Opening Address, Australian Government Agencies Privacy Code Seminar

28 November 2017
Tags: privacy Australian Government Agencies Privacy Code Open Government National Action Plan data breaches Timothy Pilgrim

Presentation by Australian Information Commissioner and Privacy Commissioner, Timothy Pilgrim, at the Australian Government Agencies Privacy Code Seminar on 28 November 2017 in Canberra.

The Australian Information and Privacy Commissioner and other OAIC representatives presented an overview of the requirements of the Code, and highlighted the range of resources that will be available to support agencies. The event also included a panel session, where representatives from the Attorney-General’s Department, the Department of Human Services, the Department of Immigration and Border Protection, and the Australian Bureau of Statistics shared the current privacy initiatives within their agencies, and the ways in which they are preparing for the implementation of the Code.

Printable version of seminar slides

If you require these slides in a more accessible format, please contact

 Good morning everyone.

I would first like to acknowledge the Ngunnawal people as the traditional custodians of this land, and pay my respects to elders past and present.

Welcome to the OAIC’s seminar on the Australian Government Agencies Privacy Code.

As I am sure you are aware, the Privacy Code was registered in late October, after we had opportunity to review and incorporate feedback on the initial draft released in June.

Many of you were therefore likely involved in the development of the Code, either by a submission during consultation or through conversations over the phone or by email. So thank you again to those that did engage with us on this.

This collaboration continues as we move towards the commencement of the Code on the 1st of July next year. And today, our focus will be on implementation.
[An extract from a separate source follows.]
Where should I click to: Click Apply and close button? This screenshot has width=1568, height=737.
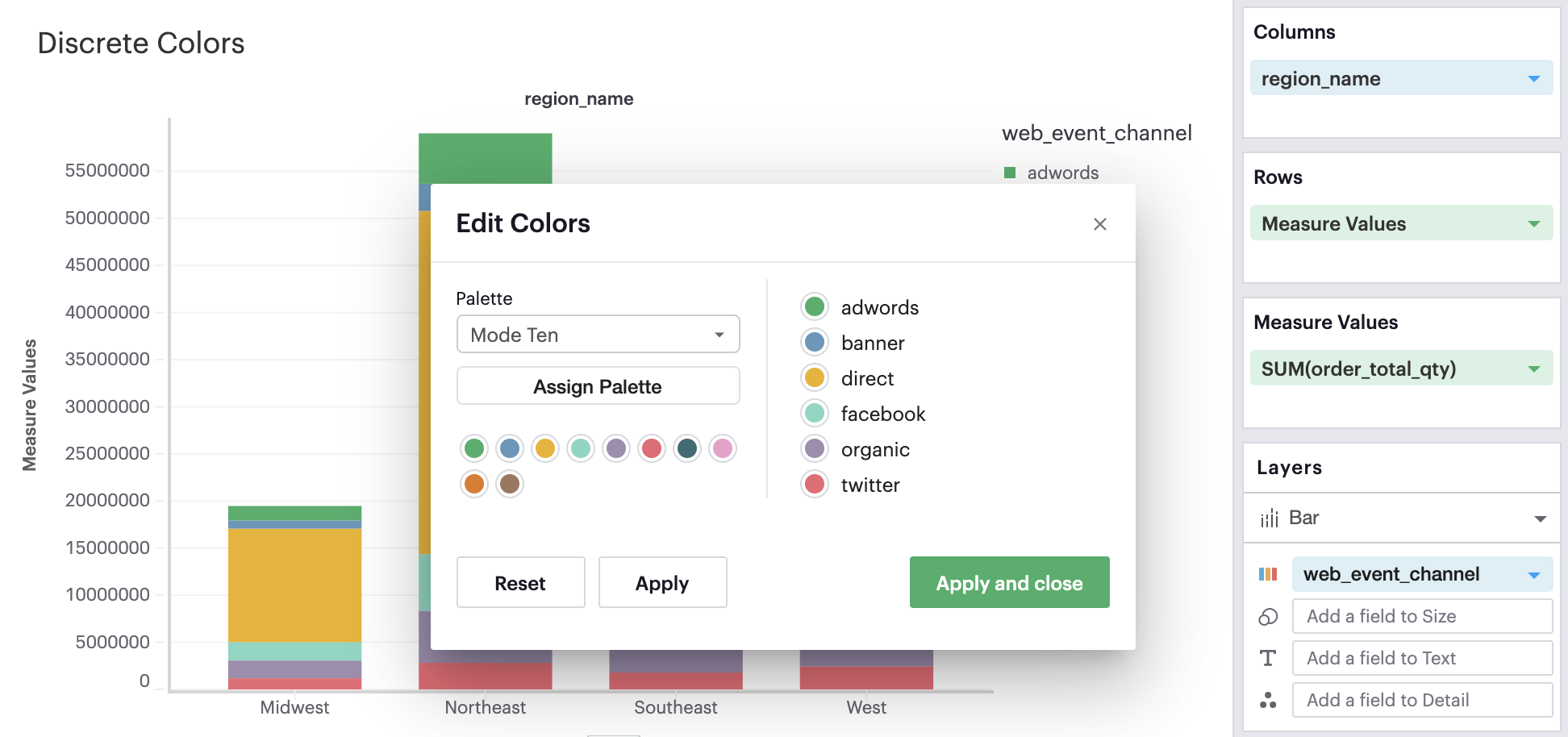(1009, 583)
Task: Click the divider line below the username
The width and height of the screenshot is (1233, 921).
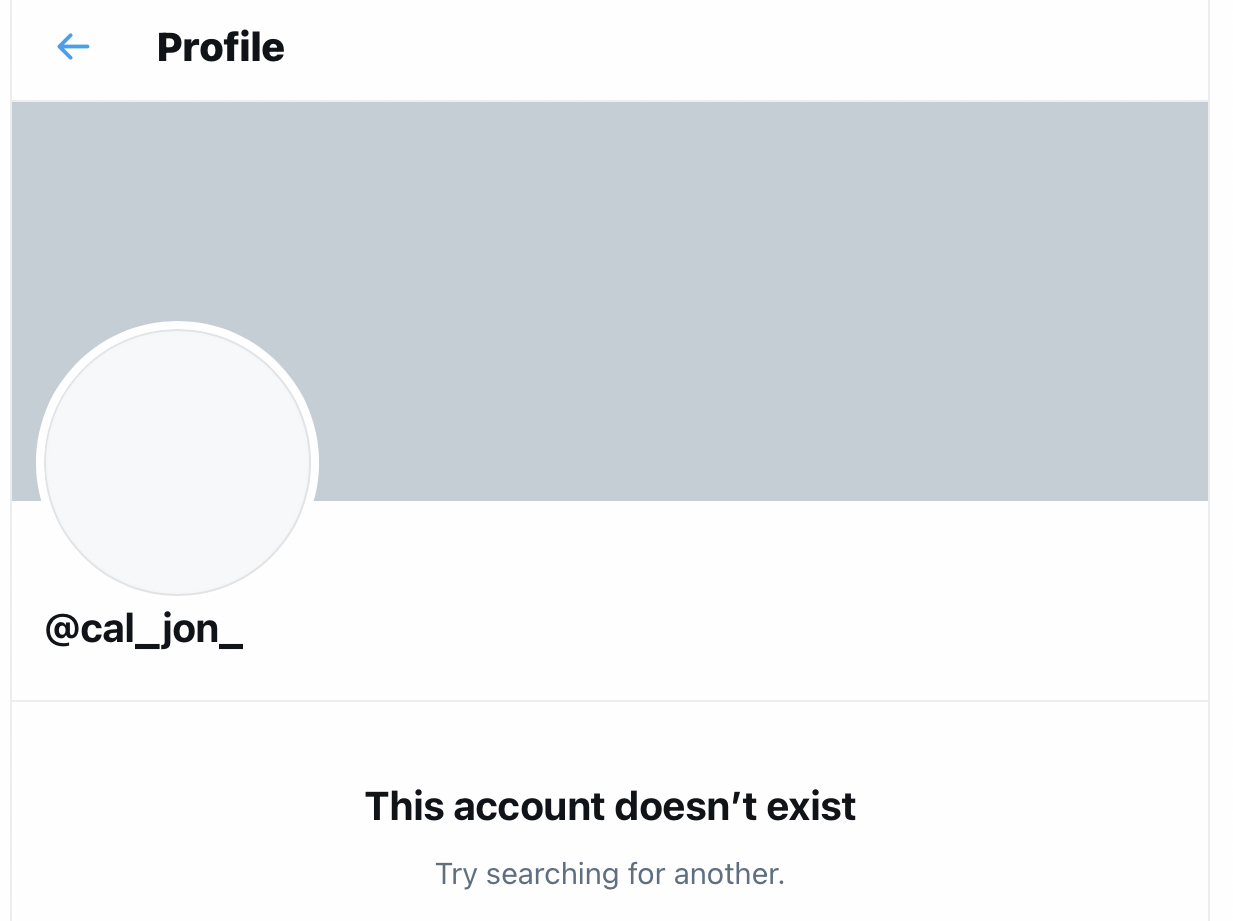Action: 610,701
We will be showcasing and discussing a variety of resources we have developed to assist you in putting the obligations of the Code into practice.

We will also be hearing from representatives from

  • the Department of Immigration and Border Protection
  • the Attorney-General’s Department
  • the Australian Bureau of Statistics
  • and the Department of Human Services — to provide their insights into how they currently implement some of the key privacy governance mechanisms formalised by the Code.

But before going any further, I will first address one change to the Code that followed consultation.

The name of the Code has changed since the initial draft.

The Code is registered as The Privacy (Australian Government Agencies — Governance) APP Code 2017.

We found that this name more adequately captured the scope of the Code’s application to all public sector entities with existing obligations under the Australian Privacy Act.

Also, the shift in naming from ‘APS’ to ‘Government agencies’ reflects the fact that good privacy governance is a whole of agency exercise, not just a task for staff.

While the name has changed, the principles supported by the Code have not.

These are the principles of accountability and transparency in the management of personal information.

In today’s digital, globalised environment, demonstrating a commitment to these principles is essential to realising the Australian Government’s goals for data.

In 2016, the Government published Australia’s first Open Government National Action Plan.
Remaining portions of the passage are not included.